In the listing, switch every "lower pie" to "bottom pie" in everything from the line containing "808x455 pixels. How do I perform: Click" down to the line containing "(x=149, y=390)", and give those lines back otherwise unchanged. Leave the pictures out of your answer.

** Start Exercise inputs **

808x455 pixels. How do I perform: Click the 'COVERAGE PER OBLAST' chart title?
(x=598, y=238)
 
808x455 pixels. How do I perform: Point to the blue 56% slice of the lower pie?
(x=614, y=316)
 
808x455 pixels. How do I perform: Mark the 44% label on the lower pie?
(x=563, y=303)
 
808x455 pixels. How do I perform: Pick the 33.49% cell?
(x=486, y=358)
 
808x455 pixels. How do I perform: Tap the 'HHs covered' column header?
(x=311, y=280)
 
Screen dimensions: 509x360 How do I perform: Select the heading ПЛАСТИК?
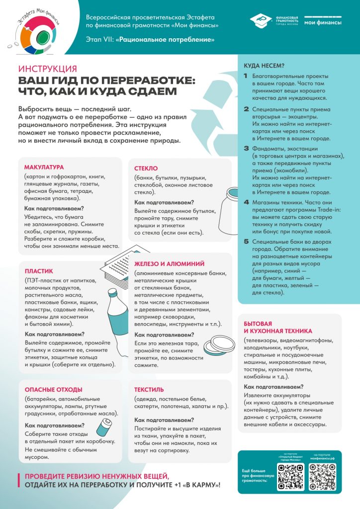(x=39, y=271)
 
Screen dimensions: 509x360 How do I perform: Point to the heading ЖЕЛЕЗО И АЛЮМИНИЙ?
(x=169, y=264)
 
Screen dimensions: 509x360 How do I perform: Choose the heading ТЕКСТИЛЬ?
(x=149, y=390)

** End Exercise inputs **
** Start Exercise inputs **

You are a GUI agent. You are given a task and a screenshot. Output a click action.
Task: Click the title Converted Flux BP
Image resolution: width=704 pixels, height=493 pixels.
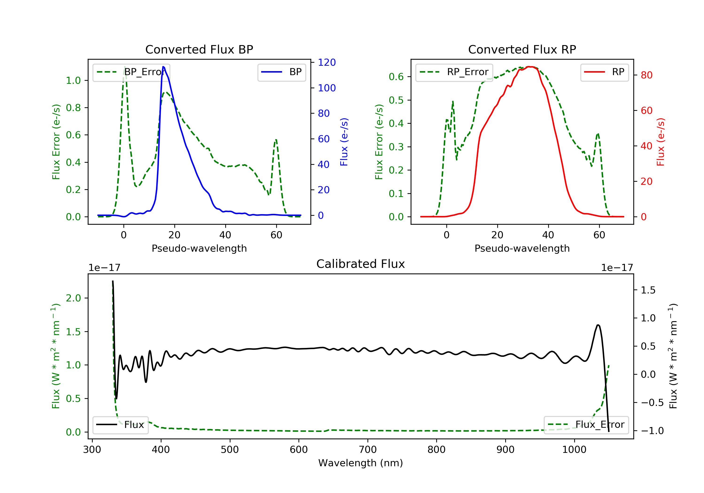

** End Exercise inputs **
** Start Exercise inputs **

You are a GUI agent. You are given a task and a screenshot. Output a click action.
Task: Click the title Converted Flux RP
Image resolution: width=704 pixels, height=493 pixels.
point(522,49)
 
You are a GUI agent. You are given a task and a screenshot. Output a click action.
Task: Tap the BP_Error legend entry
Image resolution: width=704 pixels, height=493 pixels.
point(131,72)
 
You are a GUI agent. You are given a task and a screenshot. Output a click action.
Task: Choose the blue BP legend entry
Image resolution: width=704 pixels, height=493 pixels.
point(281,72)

** End Exercise inputs **

_Full solution:_
808x455 pixels. How do I perform: Click the 'COVERAGE PER OBLAST' chart title?
(x=598, y=238)
 
808x455 pixels. How do I perform: Point to the blue 56% slice of the bottom pie?
(x=614, y=316)
 
808x455 pixels. How do I perform: Mark the 44% label on the bottom pie?
(x=563, y=303)
 
808x455 pixels. How do I perform: Pick the 33.49% cell?
(x=486, y=358)
 
808x455 pixels. How do I perform: Tap the 'HHs covered' column header?
(x=311, y=280)
 
Screen dimensions: 509x360 How do I perform: Select the heading ПЛАСТИК?
(x=39, y=271)
 
Screen dimensions: 509x360 How do I perform: Point to the heading ЖЕЛЕЗО И АЛЮМИНИЙ?
(x=169, y=264)
 
Screen dimensions: 509x360 How do I perform: Choose the heading ТЕКСТИЛЬ?
(x=149, y=390)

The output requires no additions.